This is my journal I wrote during the time I was homeless. It is broken up by week for easier reading. Feel free to read it on the web or download the complete .pdf version and print it for reading offline.

View/Download the Complete Epic Fail Book 1 .pdf paperback book
View/Download the Complete Epic Fail Book 2 .pdf paperback book
View/Download the Complete Epic Fail Book 3 .pdf paperback book
View/Download the Complete Epic Fail Book 4 .pdf paperback book
View/Download the Complete Epic Fail Book 5 .pdf paperback book
View/Download the Complete Epic Fail Book 6 .pdf paperback book
View/Download the Complete Epic Fail Book 7 .pdf paperback book
View/Download the Complete Epic Fail Book 8 .pdf paperback book
View/Download the Complete Epic Fail Book 9 .pdf paperback book
View/Download the Complete Epic Fail Book 10 .pdf paperback book
View/Download the Complete Epic Fail Book 11 .pdf paperback book
View/Download the Complete Epic Fail Book 12 .pdf paperback book
These include the Table of Contents, Glossary and links, all weeks, all pictures, and index.


Week 591

Day 4131 - 10/23 - Warm shorts weather

Today was super warm. I'm very tempted to wear shorts the next couple of days, but I won't because they were washed and I don't want to dirty them again.

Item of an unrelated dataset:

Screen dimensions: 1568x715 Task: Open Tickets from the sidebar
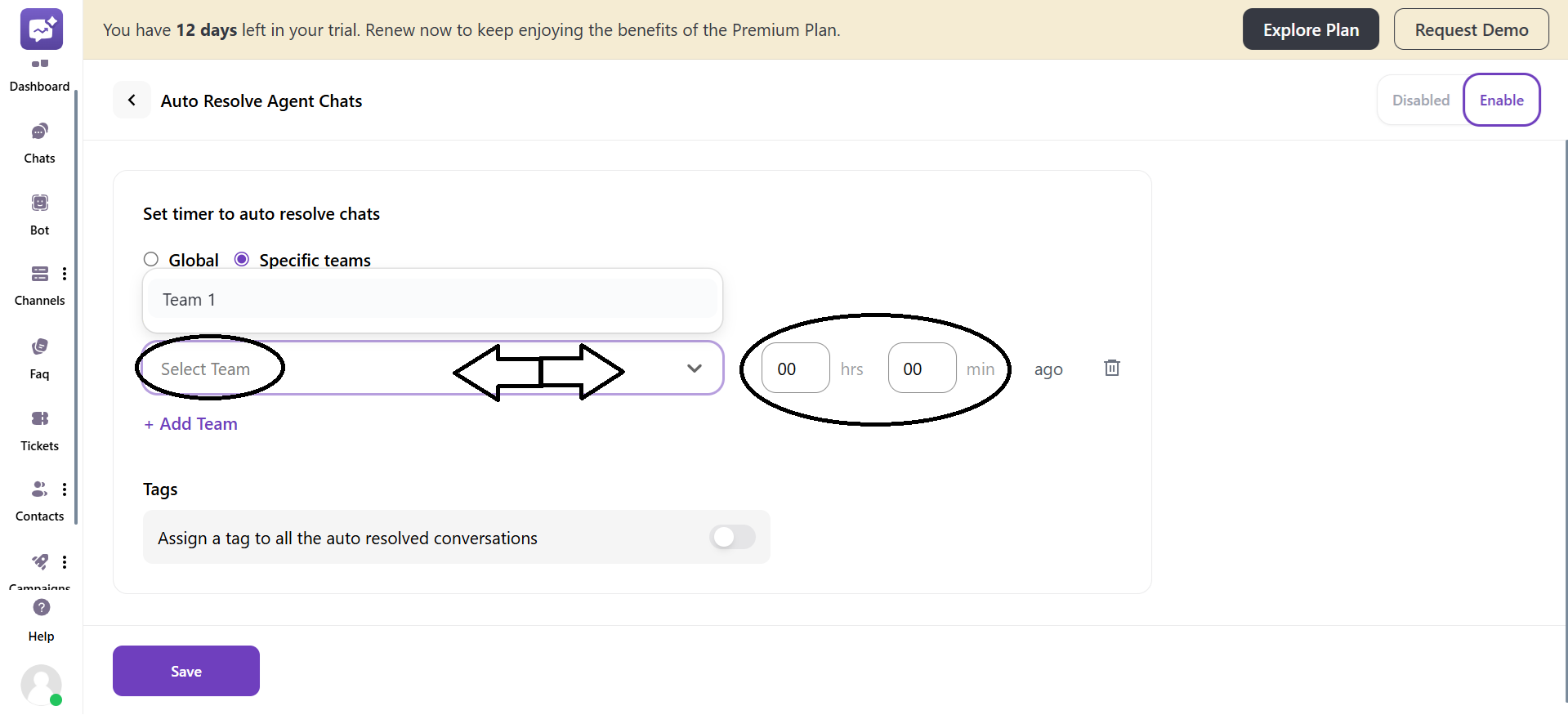(39, 419)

I tried to help the friendly professor troubleshoot something. Our only guess was that it was a firewall issue since they redid the network in the room right before the quarter started. He asked if I was on work study, which I presumed was to ask me if I wanted to be a (paid) TA for him. I'd love to as he's the one I've been friendly with for a few years and he teaches stuff I sort of did in my previous 'career'. Sadly according to the school requirements I can't. I'd be disqualified on three of the like six requirements. I have too many credits, have a degree, and am not taking 12 units or more (full time classes). Which I don't get the last one because that's four classes (or more) a week, which is like 24 hours of in-class class time. How would someone with that many classes have time for working during school hours? I told him if I weren't disqualified for those reasons I'd love to do that. I don't think there's any way around that though.

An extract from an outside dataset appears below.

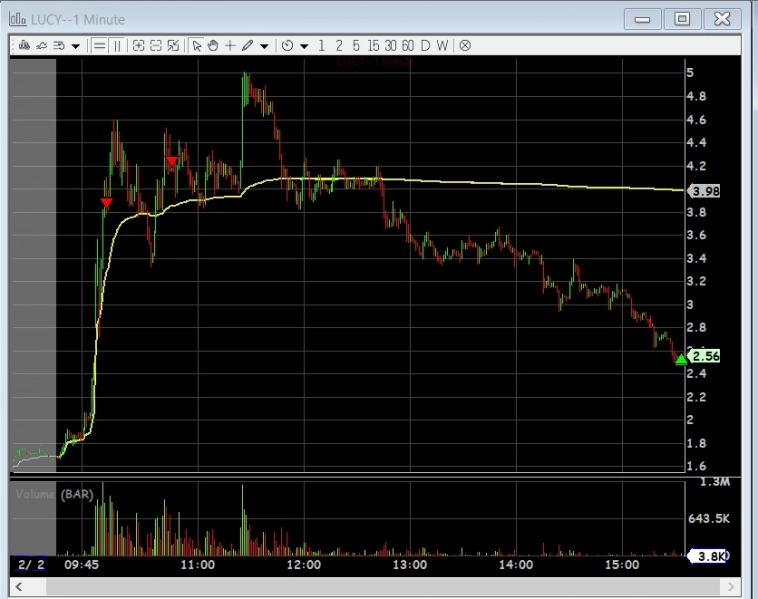This screenshot has height=599, width=758.
Task: Select the pencil drawing tool
Action: (247, 45)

I guess I had fun in my games and watching my shows. I did feel a bit better than I have been lately. Though that could be for a number of reasons. Though my cold is maybe a bit worse. I'm still super sniffly and sneezing every 30 minutes. I'm still very worried about bills, but can't do anything but try to hang on. And hopefully I can make it to better days.

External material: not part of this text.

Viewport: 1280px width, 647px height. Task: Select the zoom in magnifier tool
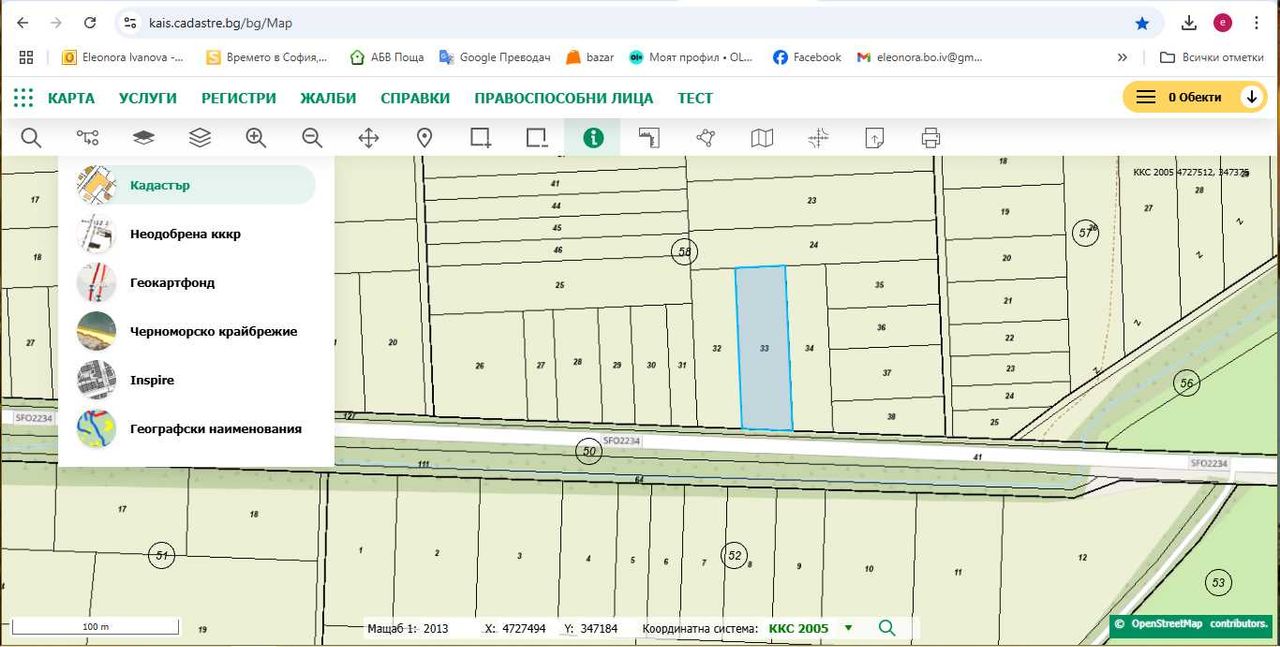256,138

Day 4132 - 10/24 - Ups and downs

Today I had a lot of ups and downs. The day started pretty good in class. I interacted with people and felt a little bit appreciated. And even a little bit a part of the group. I even made a beautiful girl smile and laugh at something I did that was silly.

After class I discovered that my game friend sent me a very nice gift in my MMO. She sent me a super cute kitty pet who has a witches hat, which is spooky Halloween fun, and the expansion I mentioned I didn't have money for. So that was a super nice surprise.

But for some reason my connection was being unusually bad. In the 15 minutes or so I was on my MMO it had locked up from lag about four times, once getting me stuck for several minutes before disconnecting. That kind of connection kills any happy play I could do as it interrupts quest dialogue, or causes me to repeat steps, or drops me during important times, so I decided to wait and play on the weekend.

I wound up helping someone in the guild with a tech thing though. They were having an odd visual effect pop up. It was avoidable, and could be fixed, but 100% repeatable if they did a certain thing. I looked through their dxdiag file and made some suggestions, and they fixed the issue. Yay.

Not too long after, someone came to my area and sat in my view. It was a kid that was overweight, a bit more than me, maybe 225-250 lbs. But I am reminded of how I feel bad about myself when I see people like that. I can't help but wonder if that's how I look to others; balding egg head, fat, tired, slow, unwanted and unpleasing shape. Seeing people like that who make me wonder that makes me sad that changing my physical health is so difficult. I am trying to increase my efforts, but with my homeless life things are extremely tough.

It was a warm day, and warm night, though it's starting to get chilly. I am very very happy with my unexpected early Halloween gift things, but I can't help but worry about gas, car insurance, the yearly web bill, and my physical health. But all I can do is try to hang on until better days.

Day 4133 - 10/25 - New game for $1

Today it was super warm. I regret not having shorts on. But, with the weekend library time coming up I still didn't want to dirty clean shorts for a couple of days use.

Things were different today. Instead of watching a show in the morning I watched a streamer. He was doing a game I've been interested in but can't afford. Apparently it's part of a game subscription service, and that service has a promotion for $1 for the first month. Even after that it's $5 a month for a while, then $10 full price. That's still a really good deal. If you play even just two games a year that more than pays for itself. But, I'm just going to do it the one month and play this new game for $1. There is another game on there too if I have the time. I think I can play in my offline time, which there is a lot of time that isn't used for important offline things right now. So if I can, there's plenty of time for it.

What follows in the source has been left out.